Case Study 2: Stroke Care for Dr Rajandram
Dr Rajandram is a 64-year-old Sri Lankan man. He is recovering from a stroke which has left him partially paralysed and aphasic.
He was a GP in a busy practice. He lives with his wife and has three adult children. Mrs Rajandram explains that her husband is frustrated because he can only speak a few words of English since the stroke. Dr Rajandram’s mother tongue is Tamil. His wife explains that he still speaks Tamil and uses this when he speaks with family but he wants to be able to speak English again so that he can be independent.
He was in hospital for several months and was helped to mobilise and was assisted with speech therapy. He is very keen to remain independent and has refused help from carers. He attends a day centre once a week. He also attends a support group for people with aphasia and finds it helpful to communicate with others with similar speech difficulties.

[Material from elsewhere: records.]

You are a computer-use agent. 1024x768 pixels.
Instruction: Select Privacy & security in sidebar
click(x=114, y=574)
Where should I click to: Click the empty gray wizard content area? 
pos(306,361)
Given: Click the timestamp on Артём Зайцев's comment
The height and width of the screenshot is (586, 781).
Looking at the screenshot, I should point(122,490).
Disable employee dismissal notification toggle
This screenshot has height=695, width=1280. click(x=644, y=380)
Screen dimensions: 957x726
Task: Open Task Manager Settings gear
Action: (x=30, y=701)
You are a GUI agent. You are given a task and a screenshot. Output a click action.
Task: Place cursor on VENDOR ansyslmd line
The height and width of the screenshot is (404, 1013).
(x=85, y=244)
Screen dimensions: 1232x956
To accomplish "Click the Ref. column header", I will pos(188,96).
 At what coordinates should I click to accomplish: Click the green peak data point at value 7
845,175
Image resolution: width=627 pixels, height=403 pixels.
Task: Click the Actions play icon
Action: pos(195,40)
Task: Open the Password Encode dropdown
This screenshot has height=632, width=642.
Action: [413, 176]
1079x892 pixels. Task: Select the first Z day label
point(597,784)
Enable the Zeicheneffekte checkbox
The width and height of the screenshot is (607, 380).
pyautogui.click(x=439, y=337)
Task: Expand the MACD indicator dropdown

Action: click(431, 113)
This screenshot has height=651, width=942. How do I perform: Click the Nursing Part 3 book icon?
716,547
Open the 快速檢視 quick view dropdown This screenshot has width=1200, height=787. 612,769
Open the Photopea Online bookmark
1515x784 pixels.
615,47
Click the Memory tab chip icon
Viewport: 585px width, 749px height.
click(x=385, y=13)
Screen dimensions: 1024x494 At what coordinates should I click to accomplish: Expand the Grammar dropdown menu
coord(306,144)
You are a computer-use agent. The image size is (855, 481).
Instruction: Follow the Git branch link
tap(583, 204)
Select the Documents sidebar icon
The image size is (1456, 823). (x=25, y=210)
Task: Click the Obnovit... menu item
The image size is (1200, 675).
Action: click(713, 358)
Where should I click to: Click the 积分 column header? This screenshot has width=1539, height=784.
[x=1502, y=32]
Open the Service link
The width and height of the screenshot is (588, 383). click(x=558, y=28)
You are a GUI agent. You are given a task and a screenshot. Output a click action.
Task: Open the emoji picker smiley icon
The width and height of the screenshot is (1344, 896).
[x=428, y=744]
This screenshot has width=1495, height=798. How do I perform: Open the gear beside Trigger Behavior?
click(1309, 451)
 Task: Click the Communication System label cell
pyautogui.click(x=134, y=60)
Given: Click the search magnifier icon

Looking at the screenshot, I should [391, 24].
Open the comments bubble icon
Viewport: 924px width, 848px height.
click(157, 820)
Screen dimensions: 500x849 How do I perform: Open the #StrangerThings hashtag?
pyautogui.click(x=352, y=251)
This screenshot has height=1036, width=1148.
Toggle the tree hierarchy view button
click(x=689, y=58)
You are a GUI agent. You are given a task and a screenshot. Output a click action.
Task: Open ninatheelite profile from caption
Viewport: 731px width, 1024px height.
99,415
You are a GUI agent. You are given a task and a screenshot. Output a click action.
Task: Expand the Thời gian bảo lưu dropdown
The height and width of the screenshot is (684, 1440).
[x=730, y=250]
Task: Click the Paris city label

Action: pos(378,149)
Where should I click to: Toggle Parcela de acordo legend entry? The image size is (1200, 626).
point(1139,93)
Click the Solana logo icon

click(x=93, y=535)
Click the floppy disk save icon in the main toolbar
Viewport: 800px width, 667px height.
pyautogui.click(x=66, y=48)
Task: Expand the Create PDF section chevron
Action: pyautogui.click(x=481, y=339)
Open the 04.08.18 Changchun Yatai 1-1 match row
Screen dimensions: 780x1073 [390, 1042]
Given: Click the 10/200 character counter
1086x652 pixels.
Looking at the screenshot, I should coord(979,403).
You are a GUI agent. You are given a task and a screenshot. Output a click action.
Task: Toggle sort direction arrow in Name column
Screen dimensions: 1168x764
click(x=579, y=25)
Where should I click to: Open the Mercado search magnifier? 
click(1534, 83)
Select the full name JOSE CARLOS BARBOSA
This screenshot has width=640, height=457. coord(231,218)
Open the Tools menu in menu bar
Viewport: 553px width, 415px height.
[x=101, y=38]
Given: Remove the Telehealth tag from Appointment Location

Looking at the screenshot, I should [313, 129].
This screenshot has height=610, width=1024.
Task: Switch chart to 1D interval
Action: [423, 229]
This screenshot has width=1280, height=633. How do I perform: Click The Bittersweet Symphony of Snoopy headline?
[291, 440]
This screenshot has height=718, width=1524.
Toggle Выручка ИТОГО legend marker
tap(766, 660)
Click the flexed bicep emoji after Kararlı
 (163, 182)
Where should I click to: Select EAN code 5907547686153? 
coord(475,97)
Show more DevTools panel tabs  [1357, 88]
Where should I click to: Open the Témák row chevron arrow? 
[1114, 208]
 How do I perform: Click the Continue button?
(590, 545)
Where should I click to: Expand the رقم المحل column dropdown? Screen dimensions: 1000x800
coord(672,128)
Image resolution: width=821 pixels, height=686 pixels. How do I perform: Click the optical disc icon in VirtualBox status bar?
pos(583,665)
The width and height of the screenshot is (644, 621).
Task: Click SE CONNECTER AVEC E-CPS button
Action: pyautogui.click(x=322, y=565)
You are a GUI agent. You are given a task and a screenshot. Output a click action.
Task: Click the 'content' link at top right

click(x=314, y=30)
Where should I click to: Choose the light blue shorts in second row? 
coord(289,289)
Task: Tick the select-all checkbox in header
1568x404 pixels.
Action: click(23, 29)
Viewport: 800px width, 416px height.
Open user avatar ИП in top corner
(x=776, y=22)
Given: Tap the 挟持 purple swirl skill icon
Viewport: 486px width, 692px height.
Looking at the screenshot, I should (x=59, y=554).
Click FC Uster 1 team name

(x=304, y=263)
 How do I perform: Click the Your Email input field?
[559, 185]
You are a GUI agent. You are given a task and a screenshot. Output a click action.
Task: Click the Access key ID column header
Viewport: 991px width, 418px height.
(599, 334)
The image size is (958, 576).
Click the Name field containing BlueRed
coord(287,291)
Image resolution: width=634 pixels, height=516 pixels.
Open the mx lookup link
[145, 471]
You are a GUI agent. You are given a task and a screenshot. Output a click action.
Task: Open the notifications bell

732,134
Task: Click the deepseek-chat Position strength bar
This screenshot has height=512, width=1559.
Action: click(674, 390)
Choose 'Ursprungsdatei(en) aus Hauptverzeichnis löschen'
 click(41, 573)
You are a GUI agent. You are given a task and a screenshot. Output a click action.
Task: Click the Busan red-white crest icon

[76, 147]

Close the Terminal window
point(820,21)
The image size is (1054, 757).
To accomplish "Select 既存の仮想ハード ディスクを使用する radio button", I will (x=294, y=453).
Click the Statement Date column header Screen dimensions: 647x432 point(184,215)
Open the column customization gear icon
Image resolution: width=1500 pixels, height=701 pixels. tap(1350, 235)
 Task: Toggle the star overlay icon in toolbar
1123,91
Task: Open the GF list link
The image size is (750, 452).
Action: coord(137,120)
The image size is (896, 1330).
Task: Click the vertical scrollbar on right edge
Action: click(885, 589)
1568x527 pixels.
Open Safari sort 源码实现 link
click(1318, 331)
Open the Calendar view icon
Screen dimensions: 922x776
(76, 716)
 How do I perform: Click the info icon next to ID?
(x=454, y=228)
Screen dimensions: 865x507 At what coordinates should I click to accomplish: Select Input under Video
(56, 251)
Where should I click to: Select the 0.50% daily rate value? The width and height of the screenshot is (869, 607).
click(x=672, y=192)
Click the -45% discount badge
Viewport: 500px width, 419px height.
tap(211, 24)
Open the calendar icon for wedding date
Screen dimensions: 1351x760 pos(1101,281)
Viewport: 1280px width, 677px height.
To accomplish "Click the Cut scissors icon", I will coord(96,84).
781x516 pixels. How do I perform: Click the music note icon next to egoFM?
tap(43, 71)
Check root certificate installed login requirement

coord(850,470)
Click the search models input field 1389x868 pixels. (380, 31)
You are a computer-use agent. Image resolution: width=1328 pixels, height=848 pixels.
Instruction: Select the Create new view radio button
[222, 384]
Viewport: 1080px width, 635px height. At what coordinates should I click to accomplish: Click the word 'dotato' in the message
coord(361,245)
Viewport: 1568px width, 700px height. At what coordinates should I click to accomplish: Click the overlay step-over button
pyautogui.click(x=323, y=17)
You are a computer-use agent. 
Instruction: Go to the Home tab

Dr Rajandram is assigned a speech language therapist (SLT) as his key worker. The following points outline culturally appropriate approaches to speech, language therapy:
- The designated SLT meets with the client to provide written and pictorial information explaining the family meeting process.
- The SLT then works with the client to identify goals for the meeting, the level of support required, which family members they want present, and any other issues the client wishes to raise.
- Cultural and linguistic considerations are included in planning for and facilitating the meeting with Dr Rajandram and his family (WDHB, Medicine & Health of Older People Service Allied Health/ Speech Language Therapy, 2012).
Family meeting
When addressing Dr Rajandram and his family ask about what names and titles should be used as forms of address.
Speech language therapy
- Tune into multilingual abilities. The nature of language deficits in multilingual adults is complex and not a matter of tuning into the use of each language as a separate ability.
- Talk to the client and their family about language use - the use and importance of each language will vary from person to person. Find out from the client and family which is the most important language to them (Ardila, 1998).
- Seek help in differentiating premorbid and current levels of expressive and receptive competence in each of the client’s languages.
- Be careful to consider dialectic variations. Even when an individual is proficient in English, his or her English may differ from New Zealand English in terms of phonology, vocabulary, grammar, idioms, and pragmatics. What might be considered an ‘error’ or ‘deficit’ on the part of the clinician may actually be due to cultural variations. Extensive variations may also occur in the individual’s first language.
- Be careful to also consider different forms of showing respect and being formal/informal (both verbal and non-verbal) and differences in aspects such as eye contact, body language and facial expression.
Rehabilitation
- Allow Rajandram’s wife to come in each day to bathe and feed her husband. Hospital staff can encourage Mrs Rajandram to let her husband do as much as possible for himself.
- Once home, Dr Rajandram attends a support group for people with aphasia and finds it helpful to communicate with other people with similar speech difficulties.
- Cultural support agencies and community groups could be involved in providing support and social opportunities for Dr Rajandram and his family. Community therapy staff can liaise to provide advice around communication, mobility and other aspects that will help Dr Rajandram to access these opportunities and events.